→ Exercise details:
All of the records below are to be printed exactly; the pictures are to be left out.

(Stored items)
____________________

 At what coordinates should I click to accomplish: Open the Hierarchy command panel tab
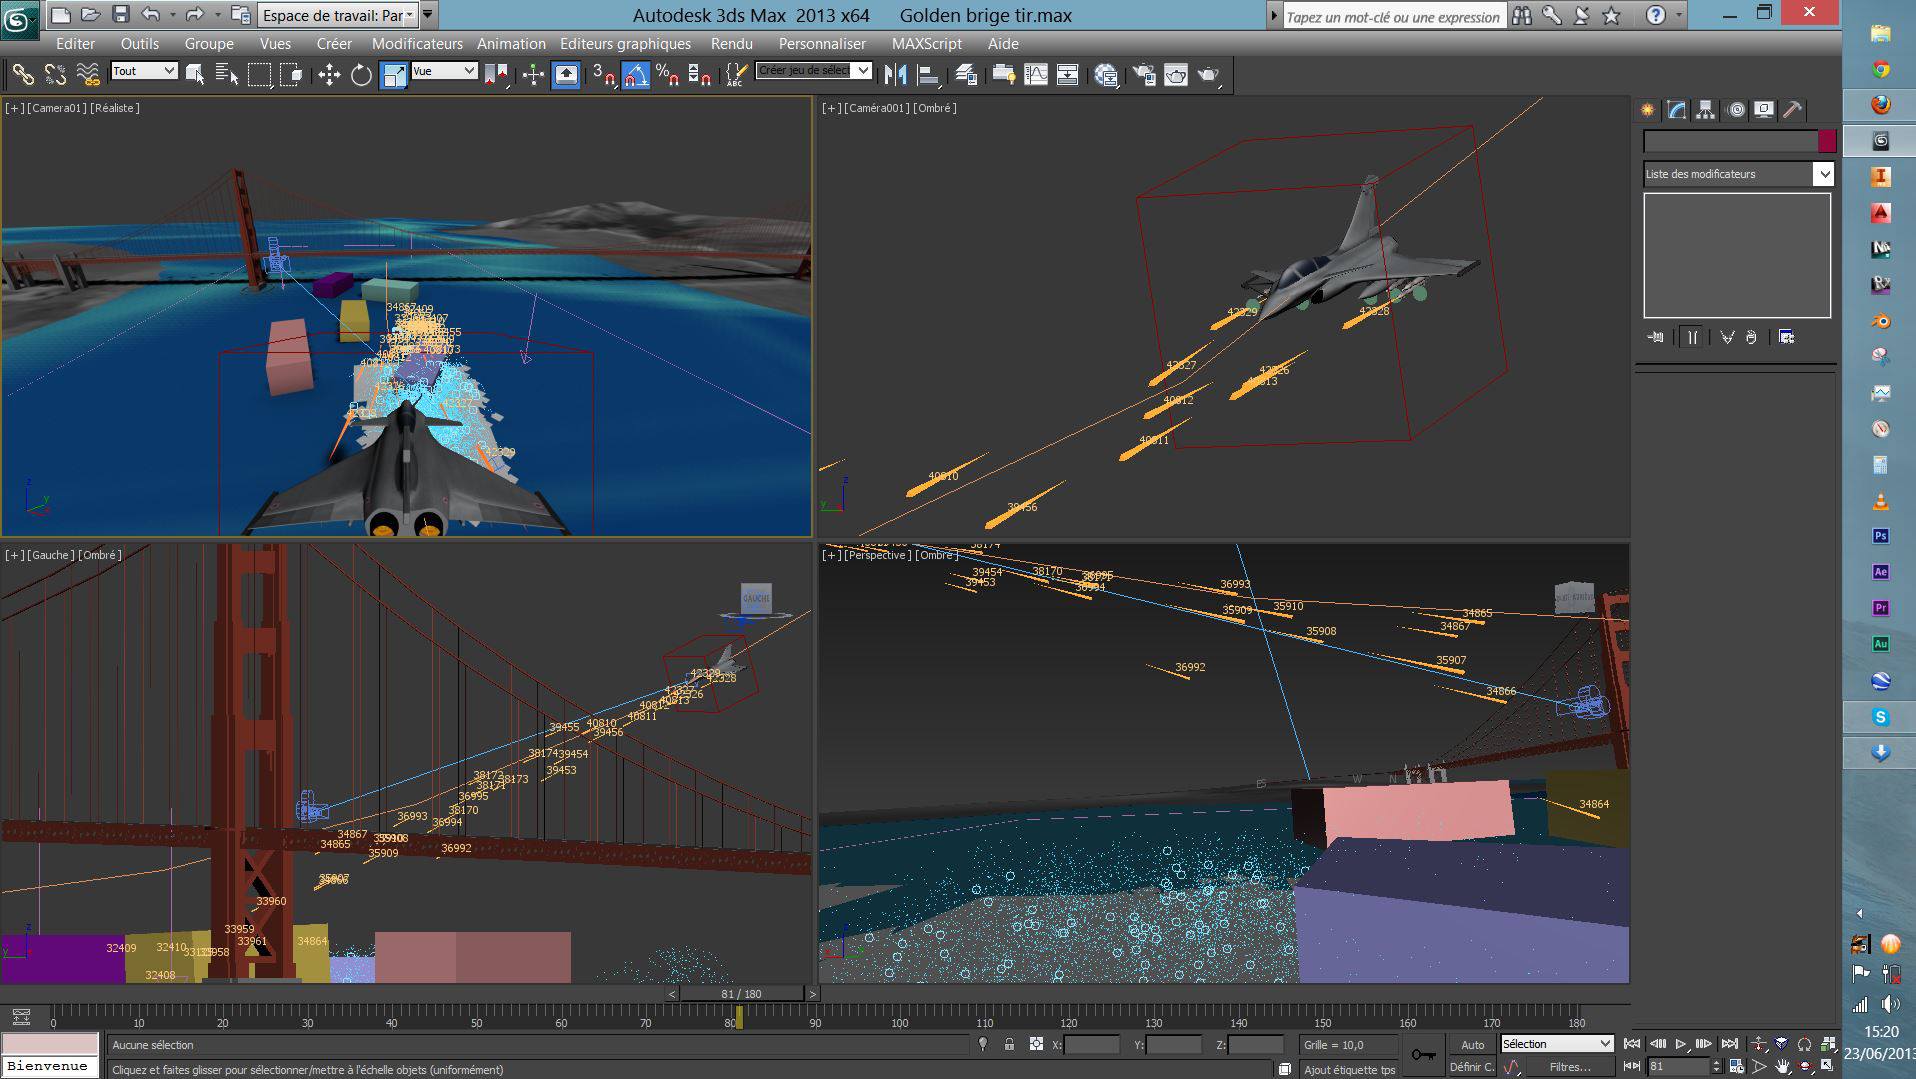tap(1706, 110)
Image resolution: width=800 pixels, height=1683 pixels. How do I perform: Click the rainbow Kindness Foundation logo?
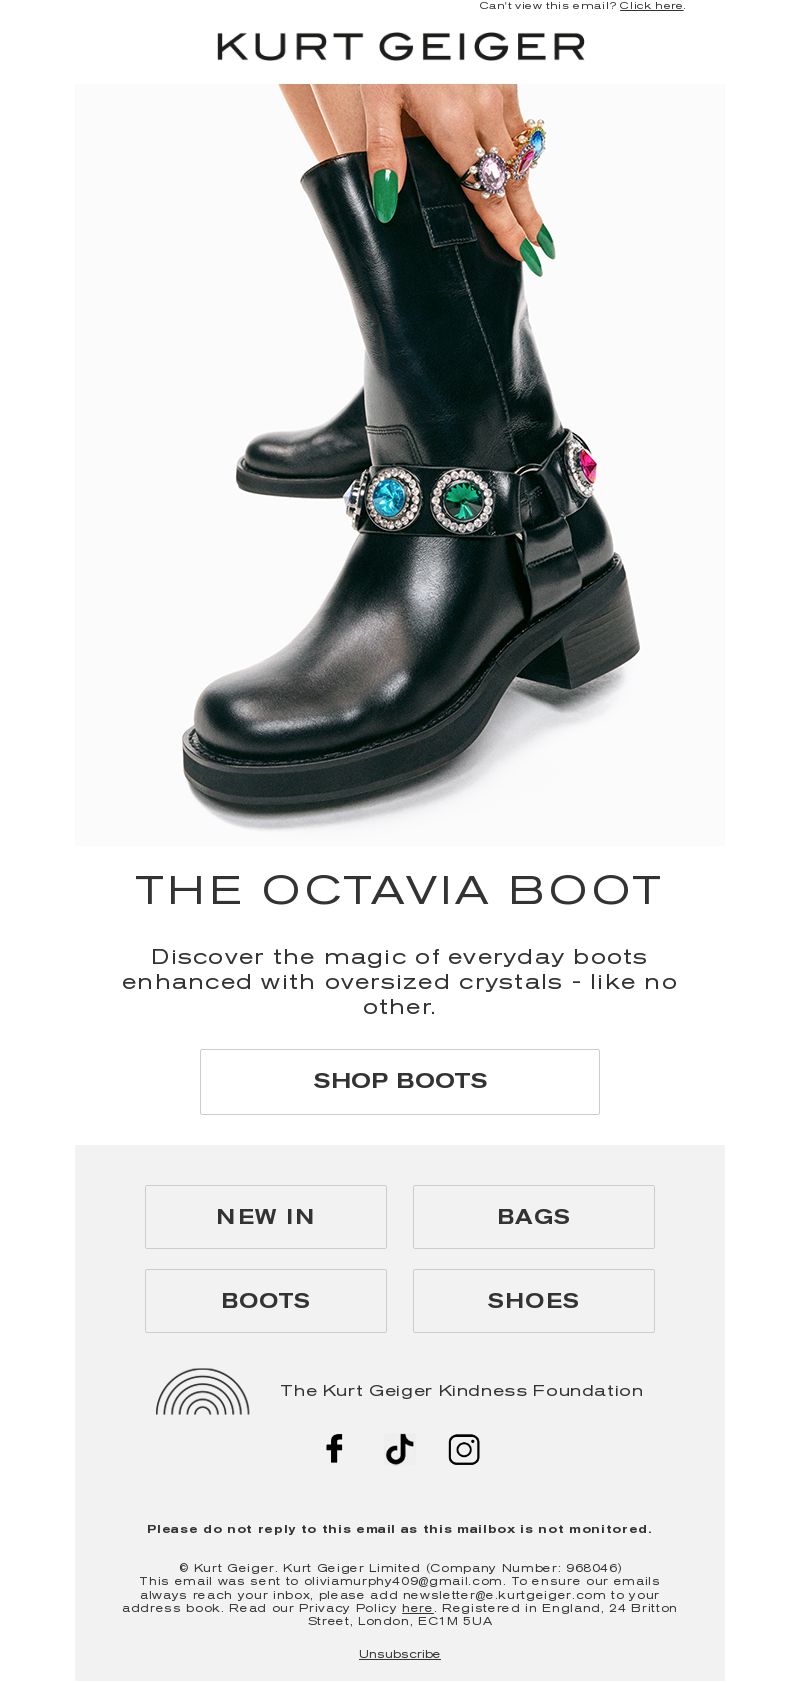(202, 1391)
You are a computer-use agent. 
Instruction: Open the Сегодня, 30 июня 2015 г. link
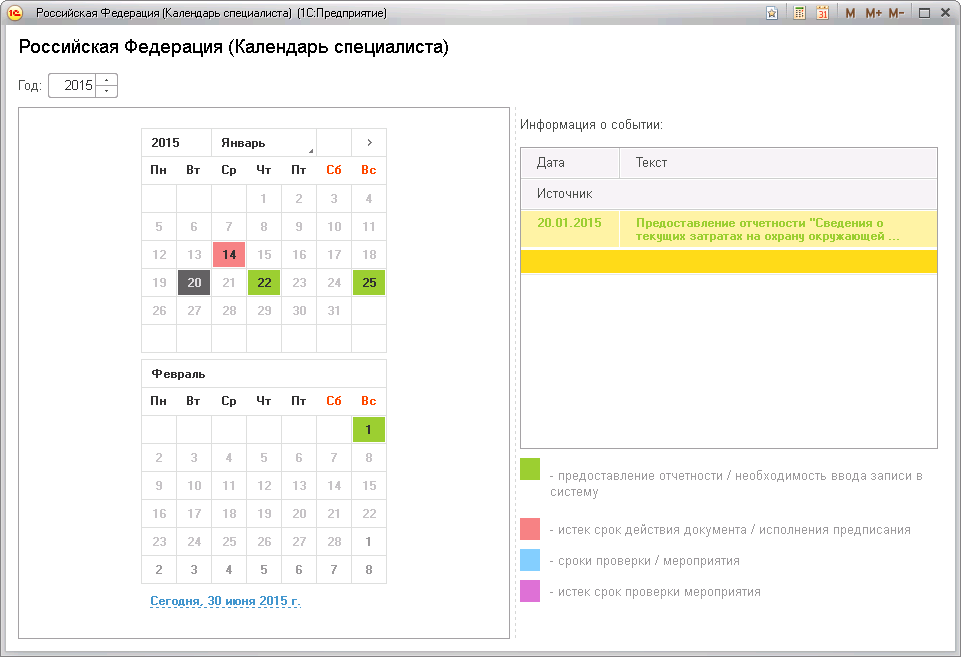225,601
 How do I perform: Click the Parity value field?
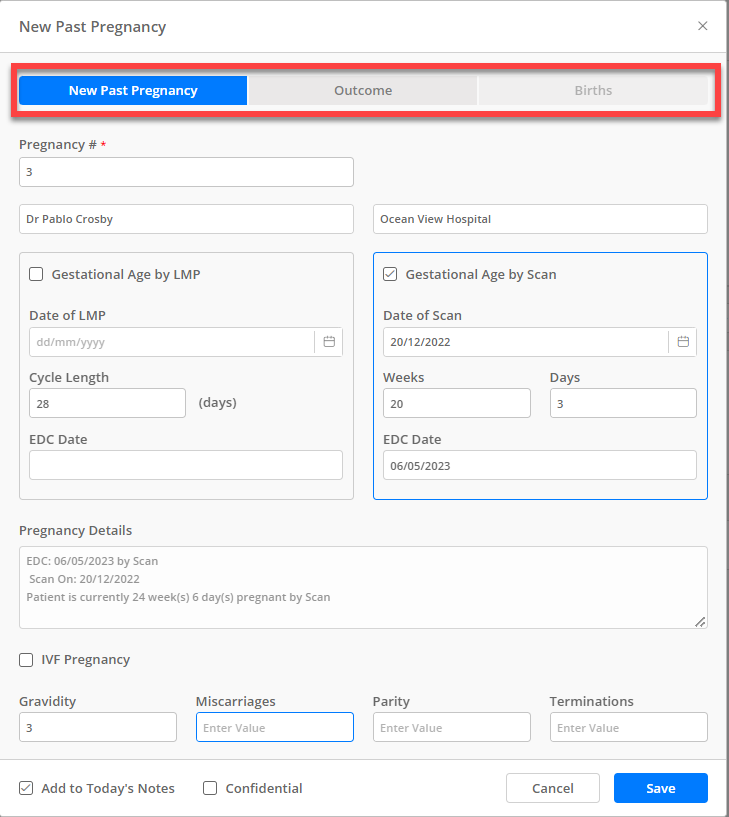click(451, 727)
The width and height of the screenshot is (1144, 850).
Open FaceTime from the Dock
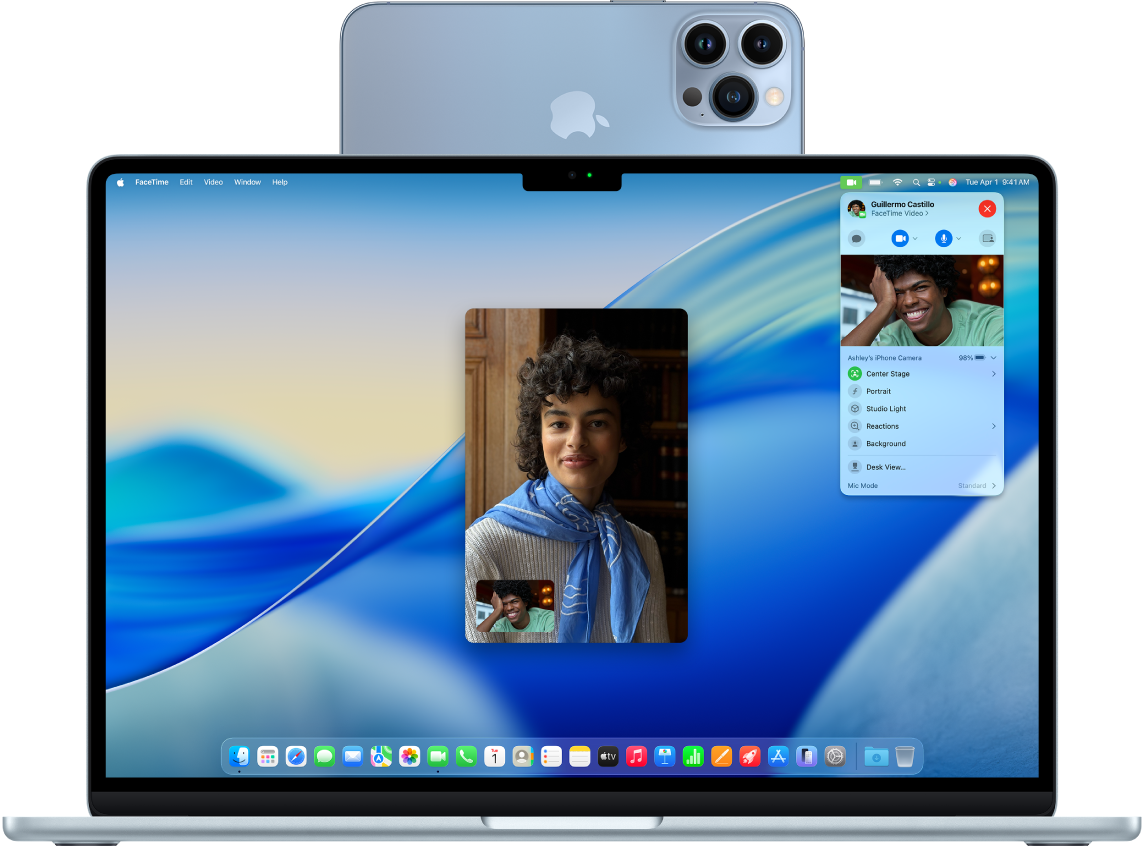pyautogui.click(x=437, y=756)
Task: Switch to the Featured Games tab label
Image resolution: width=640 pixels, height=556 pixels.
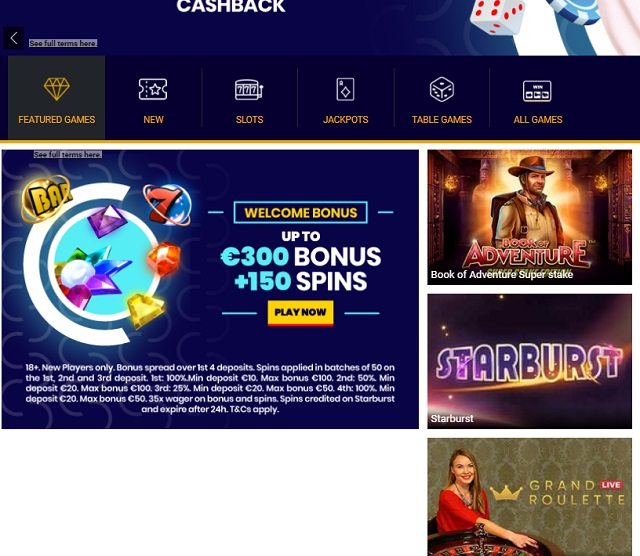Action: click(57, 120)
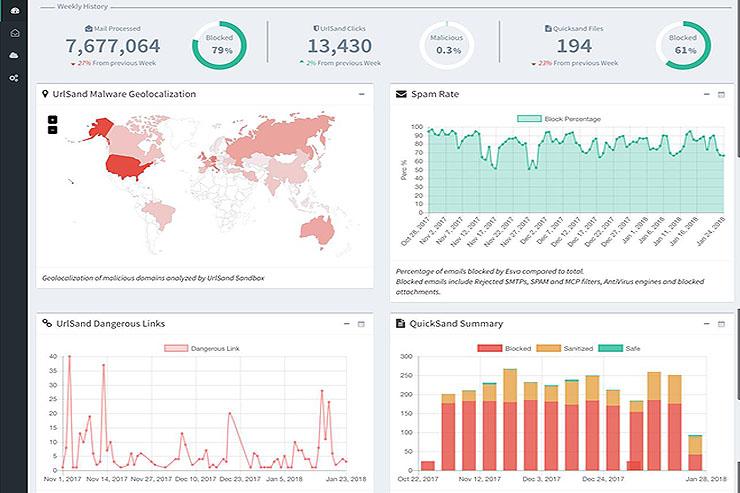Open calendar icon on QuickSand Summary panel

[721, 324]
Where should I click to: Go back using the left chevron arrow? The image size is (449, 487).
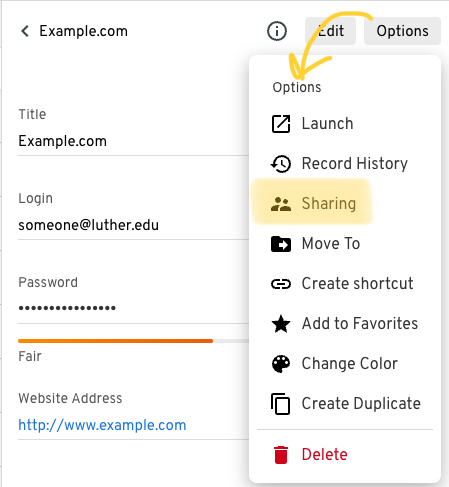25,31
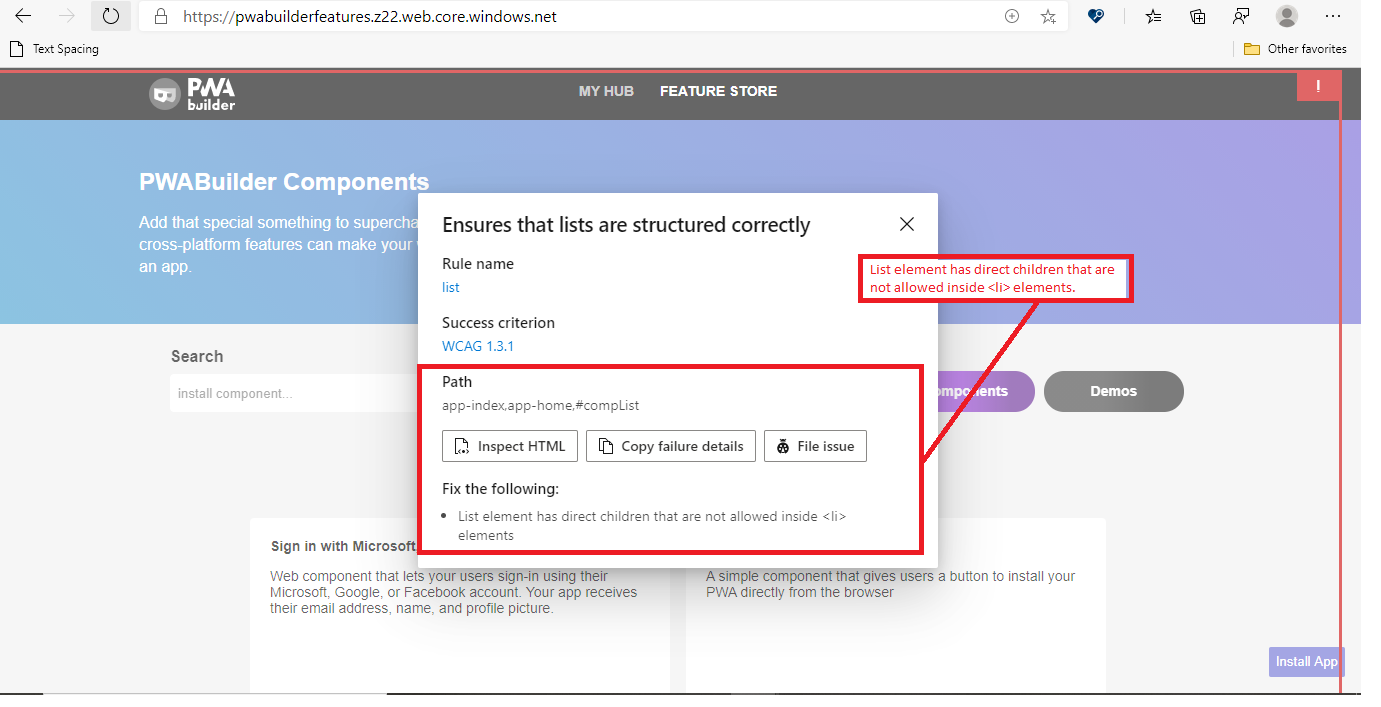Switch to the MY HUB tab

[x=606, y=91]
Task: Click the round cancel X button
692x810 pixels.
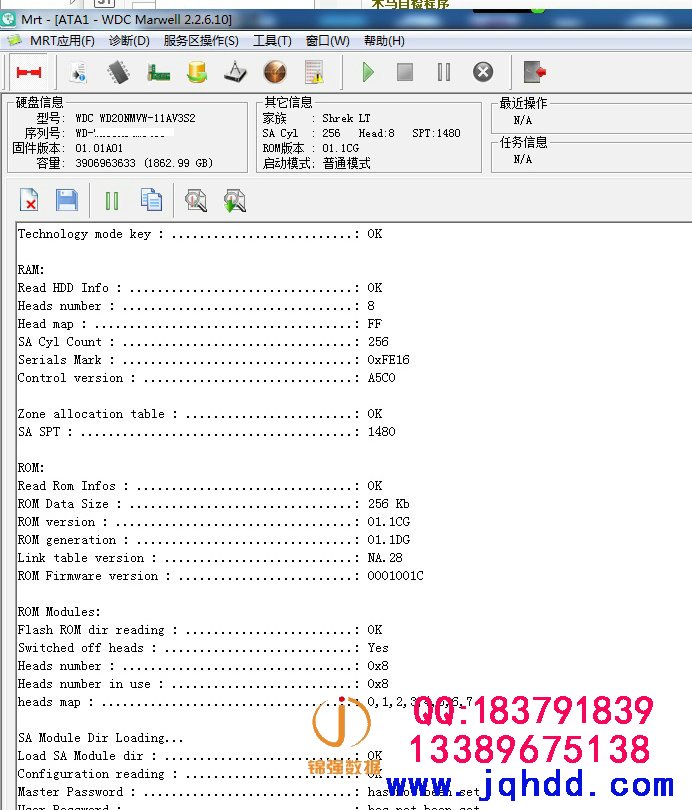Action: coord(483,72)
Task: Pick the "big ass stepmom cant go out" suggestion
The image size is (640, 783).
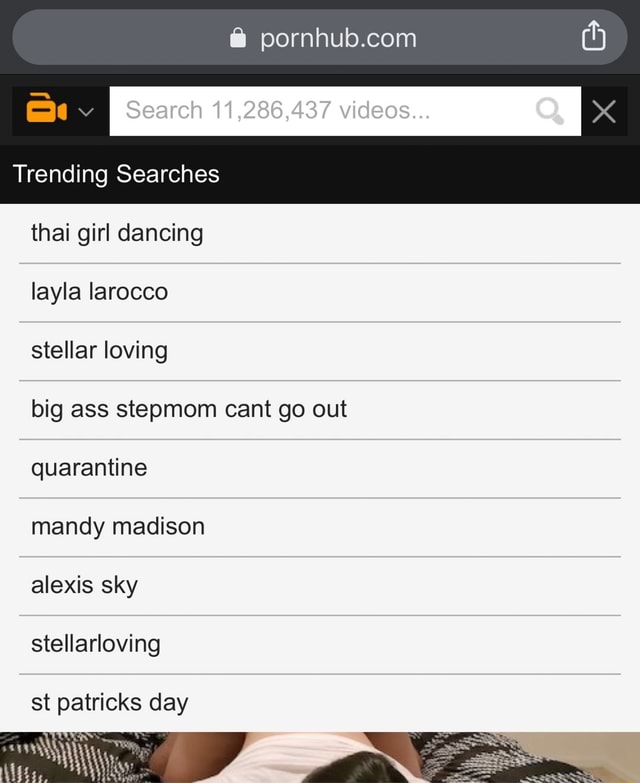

____________________

→ Answer box:
 At what coordinates should I click to accomplish: Open the Hierarchy command panel tab
tap(1706, 110)
Image resolution: width=800 pixels, height=1683 pixels. How do I perform: Click the rainbow Kindness Foundation logo?
(202, 1391)
You are a computer-use agent. 
Instruction: Open the Сегодня, 30 июня 2015 г. link
225,601
 How do I perform: Click the Parity value field?
click(451, 727)
The width and height of the screenshot is (1144, 850).
Open FaceTime from the Dock
pyautogui.click(x=437, y=756)
Task: Switch to the Featured Games tab label
Image resolution: width=640 pixels, height=556 pixels.
Action: click(57, 120)
Open calendar icon on QuickSand Summary panel

[721, 324]
Where should I click to: Go back using the left chevron arrow? The image size is (449, 487).
25,31
Switch to the MY HUB tab

[x=606, y=91]
Task: Click the round cancel X button
692x810 pixels.
Action: coord(483,72)
Task: Pick the "big ass stepmom cant go out" suggestion
The image size is (640, 783).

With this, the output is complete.